Output only the lines from the one holding "August 2025 (24, 2065)" to the end of the data below, please, copied exactly.

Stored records
=====

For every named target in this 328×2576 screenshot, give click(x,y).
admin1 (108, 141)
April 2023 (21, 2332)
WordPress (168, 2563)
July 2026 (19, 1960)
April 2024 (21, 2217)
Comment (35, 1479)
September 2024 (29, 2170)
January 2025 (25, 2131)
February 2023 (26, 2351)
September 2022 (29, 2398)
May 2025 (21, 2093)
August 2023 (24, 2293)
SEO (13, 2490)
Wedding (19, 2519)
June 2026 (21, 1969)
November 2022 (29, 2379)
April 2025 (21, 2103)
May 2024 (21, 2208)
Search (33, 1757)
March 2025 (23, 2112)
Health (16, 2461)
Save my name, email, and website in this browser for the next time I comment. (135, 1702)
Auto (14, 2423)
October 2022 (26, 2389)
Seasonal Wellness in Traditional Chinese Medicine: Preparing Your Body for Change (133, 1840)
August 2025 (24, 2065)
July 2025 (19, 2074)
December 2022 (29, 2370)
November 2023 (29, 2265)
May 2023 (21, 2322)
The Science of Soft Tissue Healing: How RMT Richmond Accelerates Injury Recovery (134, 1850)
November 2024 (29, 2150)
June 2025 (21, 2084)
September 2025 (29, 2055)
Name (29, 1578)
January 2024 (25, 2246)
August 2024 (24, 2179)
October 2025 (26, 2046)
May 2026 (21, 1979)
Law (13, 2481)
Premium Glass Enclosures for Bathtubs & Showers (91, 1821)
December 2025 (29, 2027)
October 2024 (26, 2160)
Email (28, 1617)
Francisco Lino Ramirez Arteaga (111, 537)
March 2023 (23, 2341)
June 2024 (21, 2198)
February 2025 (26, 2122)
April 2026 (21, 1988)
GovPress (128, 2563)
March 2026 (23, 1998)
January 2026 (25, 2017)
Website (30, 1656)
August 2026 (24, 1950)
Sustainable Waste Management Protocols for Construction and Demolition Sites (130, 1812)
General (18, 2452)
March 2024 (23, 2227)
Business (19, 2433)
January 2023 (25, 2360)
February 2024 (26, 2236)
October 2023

=====

FINISHED TASK:
August 2025 (24, 2065)
July 2025 (19, 2074)
December 2022 (29, 2370)
November 2023 (29, 2265)
May 2023 (21, 2322)
The Science of Soft Tissue Healing: How RMT Richmond Accelerates Injury Recovery (134, 1850)
November 2024 (29, 2150)
June 2025 (21, 2084)
September 2025 (29, 2055)
Name (29, 1578)
January 2024 (25, 2246)
August 2024 (24, 2179)
October 2025 (26, 2046)
May 2026 (21, 1979)
Law (13, 2481)
Premium Glass Enclosures for Bathtubs & Showers (91, 1821)
December 2025 (29, 2027)
October 2024 (26, 2160)
Email (28, 1617)
Francisco Lino Ramirez Arteaga (111, 537)
March 2023 (23, 2341)
June 2024 (21, 2198)
February 2025 (26, 2122)
April 2026 (21, 1988)
GovPress (128, 2563)
March 2026 (23, 1998)
January 2026 (25, 2017)
Website (30, 1656)
August 2026 (24, 1950)
Sustainable Waste Management Protocols for Construction and Demolition Sites (130, 1812)
General (18, 2452)
March 2024 (23, 2227)
Business (19, 2433)
January 2023 (25, 2360)
February 2024 (26, 2236)
October 2023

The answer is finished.